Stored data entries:
*** Block opens ***

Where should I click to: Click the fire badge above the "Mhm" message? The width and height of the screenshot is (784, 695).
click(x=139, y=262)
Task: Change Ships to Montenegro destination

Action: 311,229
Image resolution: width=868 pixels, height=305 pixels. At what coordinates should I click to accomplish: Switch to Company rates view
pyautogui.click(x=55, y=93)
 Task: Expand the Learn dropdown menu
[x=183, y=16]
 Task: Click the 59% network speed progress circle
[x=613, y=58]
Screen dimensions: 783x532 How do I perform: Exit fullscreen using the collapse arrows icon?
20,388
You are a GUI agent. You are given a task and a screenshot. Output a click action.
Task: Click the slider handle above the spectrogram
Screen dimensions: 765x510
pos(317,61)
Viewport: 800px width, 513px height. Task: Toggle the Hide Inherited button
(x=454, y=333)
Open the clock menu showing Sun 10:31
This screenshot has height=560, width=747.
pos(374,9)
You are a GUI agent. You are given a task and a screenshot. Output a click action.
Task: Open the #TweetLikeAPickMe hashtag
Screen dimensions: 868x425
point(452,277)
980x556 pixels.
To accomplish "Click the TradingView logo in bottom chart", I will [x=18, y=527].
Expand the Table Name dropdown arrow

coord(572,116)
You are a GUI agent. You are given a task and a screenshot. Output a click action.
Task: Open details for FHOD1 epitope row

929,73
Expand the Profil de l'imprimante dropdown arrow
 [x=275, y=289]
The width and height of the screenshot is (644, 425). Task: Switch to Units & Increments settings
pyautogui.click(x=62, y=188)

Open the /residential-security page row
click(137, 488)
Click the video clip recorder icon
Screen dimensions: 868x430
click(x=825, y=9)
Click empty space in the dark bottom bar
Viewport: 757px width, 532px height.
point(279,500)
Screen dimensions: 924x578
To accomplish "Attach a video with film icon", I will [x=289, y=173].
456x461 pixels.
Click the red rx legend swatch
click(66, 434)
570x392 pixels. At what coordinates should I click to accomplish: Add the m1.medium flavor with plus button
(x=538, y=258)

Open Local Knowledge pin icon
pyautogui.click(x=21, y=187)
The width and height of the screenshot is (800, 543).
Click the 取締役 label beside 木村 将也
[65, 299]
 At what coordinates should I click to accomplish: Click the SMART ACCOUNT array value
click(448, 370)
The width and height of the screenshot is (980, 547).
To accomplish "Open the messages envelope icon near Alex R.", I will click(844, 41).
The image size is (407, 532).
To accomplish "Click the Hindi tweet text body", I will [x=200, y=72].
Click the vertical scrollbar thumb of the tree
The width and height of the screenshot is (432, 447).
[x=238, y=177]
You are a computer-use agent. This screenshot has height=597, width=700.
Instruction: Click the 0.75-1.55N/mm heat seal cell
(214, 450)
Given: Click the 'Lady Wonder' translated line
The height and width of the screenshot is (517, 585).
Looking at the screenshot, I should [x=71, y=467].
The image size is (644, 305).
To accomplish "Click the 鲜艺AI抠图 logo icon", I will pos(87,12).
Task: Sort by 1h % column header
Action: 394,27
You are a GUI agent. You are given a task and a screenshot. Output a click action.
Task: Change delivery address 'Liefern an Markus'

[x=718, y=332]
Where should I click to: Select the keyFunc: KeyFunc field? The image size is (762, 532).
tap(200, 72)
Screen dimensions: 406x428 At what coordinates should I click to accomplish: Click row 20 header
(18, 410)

*** Block closes ***

**Your goal**
Write out every record again, exactly as it was written.

**Written response**
Where should I click to: Click the fire badge above the "Mhm" message? The width and height of the screenshot is (784, 695).
click(x=139, y=262)
Task: Change Ships to Montenegro destination

Action: 311,229
Image resolution: width=868 pixels, height=305 pixels. At what coordinates should I click to accomplish: Switch to Company rates view
pyautogui.click(x=55, y=93)
 Task: Expand the Learn dropdown menu
[x=183, y=16]
 Task: Click the 59% network speed progress circle
[x=613, y=58]
Screen dimensions: 783x532 How do I perform: Exit fullscreen using the collapse arrows icon?
20,388
You are a GUI agent. You are given a task and a screenshot. Output a click action.
Task: Click the slider handle above the spectrogram
Screen dimensions: 765x510
pos(317,61)
Viewport: 800px width, 513px height. Task: Toggle the Hide Inherited button
(x=454, y=333)
Open the clock menu showing Sun 10:31
This screenshot has height=560, width=747.
pos(374,9)
You are a GUI agent. You are given a task and a screenshot. Output a click action.
Task: Open the #TweetLikeAPickMe hashtag
Screen dimensions: 868x425
point(452,277)
980x556 pixels.
To accomplish "Click the TradingView logo in bottom chart", I will [x=18, y=527].
Expand the Table Name dropdown arrow

coord(572,116)
You are a GUI agent. You are given a task and a screenshot. Output a click action.
Task: Open details for FHOD1 epitope row

929,73
Expand the Profil de l'imprimante dropdown arrow
 [x=275, y=289]
The width and height of the screenshot is (644, 425). Task: Switch to Units & Increments settings
pyautogui.click(x=62, y=188)

Open the /residential-security page row
click(137, 488)
Click the video clip recorder icon
Screen dimensions: 868x430
click(x=825, y=9)
Click empty space in the dark bottom bar
Viewport: 757px width, 532px height.
point(279,500)
Screen dimensions: 924x578
To accomplish "Attach a video with film icon", I will [x=289, y=173].
456x461 pixels.
Click the red rx legend swatch
click(66, 434)
570x392 pixels. At what coordinates should I click to accomplish: Add the m1.medium flavor with plus button
(x=538, y=258)

Open Local Knowledge pin icon
pyautogui.click(x=21, y=187)
The width and height of the screenshot is (800, 543).
Click the 取締役 label beside 木村 将也
[65, 299]
 At what coordinates should I click to accomplish: Click the SMART ACCOUNT array value
click(448, 370)
The width and height of the screenshot is (980, 547).
To accomplish "Open the messages envelope icon near Alex R.", I will click(844, 41).
The image size is (407, 532).
To accomplish "Click the Hindi tweet text body", I will [x=200, y=72].
Click the vertical scrollbar thumb of the tree
The width and height of the screenshot is (432, 447).
[x=238, y=177]
You are a computer-use agent. This screenshot has height=597, width=700.
Instruction: Click the 0.75-1.55N/mm heat seal cell
(214, 450)
Given: Click the 'Lady Wonder' translated line
The height and width of the screenshot is (517, 585).
Looking at the screenshot, I should [x=71, y=467].
The image size is (644, 305).
To accomplish "Click the 鲜艺AI抠图 logo icon", I will pos(87,12).
Task: Sort by 1h % column header
Action: 394,27
You are a GUI agent. You are given a task and a screenshot. Output a click action.
Task: Change delivery address 'Liefern an Markus'

[x=718, y=332]
Where should I click to: Select the keyFunc: KeyFunc field? The image size is (762, 532).
tap(200, 72)
Screen dimensions: 406x428 At what coordinates should I click to accomplish: Click row 20 header
(18, 410)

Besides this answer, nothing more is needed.